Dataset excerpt
[START]

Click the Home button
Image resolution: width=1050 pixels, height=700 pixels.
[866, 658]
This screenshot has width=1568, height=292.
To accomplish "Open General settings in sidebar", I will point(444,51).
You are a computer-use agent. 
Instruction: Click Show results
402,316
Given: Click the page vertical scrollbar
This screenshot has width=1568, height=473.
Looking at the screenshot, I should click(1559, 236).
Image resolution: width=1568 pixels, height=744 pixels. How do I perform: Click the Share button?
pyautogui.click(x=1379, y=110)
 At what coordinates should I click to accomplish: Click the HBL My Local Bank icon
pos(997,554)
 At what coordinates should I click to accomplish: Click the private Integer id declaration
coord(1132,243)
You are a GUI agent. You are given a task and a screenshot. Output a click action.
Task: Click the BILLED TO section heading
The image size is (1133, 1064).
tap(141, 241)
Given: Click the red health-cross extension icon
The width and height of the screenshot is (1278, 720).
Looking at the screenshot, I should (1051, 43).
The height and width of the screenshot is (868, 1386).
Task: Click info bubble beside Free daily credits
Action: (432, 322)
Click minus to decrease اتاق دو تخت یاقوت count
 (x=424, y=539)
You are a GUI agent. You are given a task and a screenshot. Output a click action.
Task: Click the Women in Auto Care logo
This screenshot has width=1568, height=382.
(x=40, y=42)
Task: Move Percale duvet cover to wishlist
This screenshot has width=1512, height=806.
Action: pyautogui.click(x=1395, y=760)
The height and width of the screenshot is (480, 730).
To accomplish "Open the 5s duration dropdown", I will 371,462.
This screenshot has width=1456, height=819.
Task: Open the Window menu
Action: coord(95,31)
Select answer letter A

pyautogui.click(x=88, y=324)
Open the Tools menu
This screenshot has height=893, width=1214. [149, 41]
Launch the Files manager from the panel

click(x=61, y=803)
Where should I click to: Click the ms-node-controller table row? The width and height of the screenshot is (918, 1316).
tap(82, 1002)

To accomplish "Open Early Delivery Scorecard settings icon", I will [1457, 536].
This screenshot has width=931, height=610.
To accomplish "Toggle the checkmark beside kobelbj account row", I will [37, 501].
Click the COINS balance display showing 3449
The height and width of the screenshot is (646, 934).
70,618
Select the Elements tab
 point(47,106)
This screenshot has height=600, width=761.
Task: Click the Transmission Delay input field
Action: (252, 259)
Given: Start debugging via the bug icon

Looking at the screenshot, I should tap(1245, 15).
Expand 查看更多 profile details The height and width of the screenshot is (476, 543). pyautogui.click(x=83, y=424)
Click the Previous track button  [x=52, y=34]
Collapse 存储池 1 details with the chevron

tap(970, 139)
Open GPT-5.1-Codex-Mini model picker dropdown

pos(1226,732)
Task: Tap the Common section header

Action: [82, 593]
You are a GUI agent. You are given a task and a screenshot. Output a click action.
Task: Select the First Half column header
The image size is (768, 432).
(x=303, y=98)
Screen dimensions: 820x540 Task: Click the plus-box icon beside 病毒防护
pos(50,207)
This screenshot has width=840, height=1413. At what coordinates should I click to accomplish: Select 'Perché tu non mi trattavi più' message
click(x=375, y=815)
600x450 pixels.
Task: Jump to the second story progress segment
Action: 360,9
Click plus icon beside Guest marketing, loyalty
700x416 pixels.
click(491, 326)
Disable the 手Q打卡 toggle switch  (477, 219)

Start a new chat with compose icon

[END]

Copy every item above word for word, from the first line through the last.

Final answer:
Click the Home button
Image resolution: width=1050 pixels, height=700 pixels.
[866, 658]
This screenshot has width=1568, height=292.
To accomplish "Open General settings in sidebar", I will point(444,51).
You are a computer-use agent. 
Instruction: Click Show results
402,316
Given: Click the page vertical scrollbar
This screenshot has width=1568, height=473.
Looking at the screenshot, I should click(1559, 236).
Image resolution: width=1568 pixels, height=744 pixels. How do I perform: Click the Share button?
pyautogui.click(x=1379, y=110)
 At what coordinates should I click to accomplish: Click the HBL My Local Bank icon
pos(997,554)
 At what coordinates should I click to accomplish: Click the private Integer id declaration
coord(1132,243)
You are a GUI agent. You are given a task and a screenshot. Output a click action.
Task: Click the BILLED TO section heading
The image size is (1133, 1064).
tap(141, 241)
Given: Click the red health-cross extension icon
The width and height of the screenshot is (1278, 720).
Looking at the screenshot, I should (1051, 43).
The height and width of the screenshot is (868, 1386).
Task: Click info bubble beside Free daily credits
Action: (432, 322)
Click minus to decrease اتاق دو تخت یاقوت count
 (x=424, y=539)
You are a GUI agent. You are given a task and a screenshot. Output a click action.
Task: Click the Women in Auto Care logo
This screenshot has width=1568, height=382.
(x=40, y=42)
Task: Move Percale duvet cover to wishlist
This screenshot has width=1512, height=806.
Action: pyautogui.click(x=1395, y=760)
The height and width of the screenshot is (480, 730).
To accomplish "Open the 5s duration dropdown", I will 371,462.
This screenshot has width=1456, height=819.
Task: Open the Window menu
Action: coord(95,31)
Select answer letter A

pyautogui.click(x=88, y=324)
Open the Tools menu
This screenshot has height=893, width=1214. [149, 41]
Launch the Files manager from the panel

click(x=61, y=803)
Where should I click to: Click the ms-node-controller table row? The width and height of the screenshot is (918, 1316).
tap(82, 1002)

To accomplish "Open Early Delivery Scorecard settings icon", I will [1457, 536].
This screenshot has width=931, height=610.
To accomplish "Toggle the checkmark beside kobelbj account row", I will [37, 501].
Click the COINS balance display showing 3449
The height and width of the screenshot is (646, 934).
70,618
Select the Elements tab
 point(47,106)
This screenshot has height=600, width=761.
Task: Click the Transmission Delay input field
Action: (252, 259)
Given: Start debugging via the bug icon

Looking at the screenshot, I should tap(1245, 15).
Expand 查看更多 profile details The height and width of the screenshot is (476, 543). pyautogui.click(x=83, y=424)
Click the Previous track button  [x=52, y=34]
Collapse 存储池 1 details with the chevron

tap(970, 139)
Open GPT-5.1-Codex-Mini model picker dropdown

pos(1226,732)
Task: Tap the Common section header

Action: [82, 593]
You are a GUI agent. You are given a task and a screenshot. Output a click action.
Task: Select the First Half column header
The image size is (768, 432).
(x=303, y=98)
Screen dimensions: 820x540 Task: Click the plus-box icon beside 病毒防护
pos(50,207)
This screenshot has width=840, height=1413. At what coordinates should I click to accomplish: Select 'Perché tu non mi trattavi più' message
click(x=375, y=815)
600x450 pixels.
Task: Jump to the second story progress segment
Action: 360,9
Click plus icon beside Guest marketing, loyalty
700x416 pixels.
click(491, 326)
Disable the 手Q打卡 toggle switch  (477, 219)

Start a new chat with compose icon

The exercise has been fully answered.